Modern Man in Search of a Soul
- First edition
- Author: Carl Jung
- Translator: Cary F. Baynes with William Stanley Dell
- Language: German, English
- Subject: Psychology
- Published: 1933 Kegan Paul, Trench, Trubner and Co, London (English)
- Media type: Print
- Pages: 282 (1st edition)
- ISBN: 0-15-661206-2 (Mariner Books edition)

= Modern Man in Search of a Soul =

1933 book by Carl Gustav Jung

Modern Man in Search of a Soul (Seelenprobleme der Gegenwart) is a book of psychological essays written by Swiss psychologist Carl Jung.

==Background==
In the years preceding this publication, Jung had experienced several dramatic shifts. After the Bugishu Psychological Expedition through East Africa with George Beckwith, Helton Godwin Baynes, and Ruth Bailey, Jung returned to Zürich and focused on the lecture format of his English seminars at the Psychological Club - eventually attracting a new group of international followers. In addition to expanding his academic following, Jung's psychiatric practice also rapidly grew taking on notable patients like Mary Foote and Thornton Wilder. During this period in Zürich, Jung struck up a friendship with Wolfgang Ernst Pauli.

In the translators' preface Cary F. Baynes provides some background to the material:

With one exception, all the essays which make up this volume have been delivered as lectures. The German texts of four of them have been brought out in separate publications and the others are to be found in a volume [Seelenprobleme der Gegenwart] together with several other essays which have already appeared in English.

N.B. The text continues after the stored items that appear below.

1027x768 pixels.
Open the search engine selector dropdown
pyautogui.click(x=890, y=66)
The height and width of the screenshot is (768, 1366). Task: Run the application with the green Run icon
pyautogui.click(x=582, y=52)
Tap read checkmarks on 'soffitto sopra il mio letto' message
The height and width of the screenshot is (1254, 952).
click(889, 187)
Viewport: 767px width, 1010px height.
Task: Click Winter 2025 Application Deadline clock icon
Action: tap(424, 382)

Jung's various presentations to the Psychological Club in Zürich in this period, notably his 1932 seminar on Kundalini yoga, have been widely regarded as a milestone in the psychological understanding of Eastern thought. Kundalini yoga presented Jung with a model for the development of higher consciousness, and he interpreted its symbols in terms of the process of individuation.

==Summary==
The writing covers a broad array of subjects such as gnosticism, theosophy, Eastern philosophy, and spirituality in general. The first part of the book deals with dream analysis in its practical application, the problems and aims of modern psychotherapy, and also his own theory of psychological types. The middle section addresses Jung's beliefs about the stages of life and archaic man. He also contrasts his own theories with those of Sigmund Freud.

In the latter parts of the book, Jung discusses psychology and literature and devotes a chapter to basic postulates of analytical psychology. The last two chapters are devoted to the spiritual problem of modern man in aftermath of World War I. He compares it to the flowering of gnosticism in the 2nd century C.E. and investigates how psychotherapists are like clergy.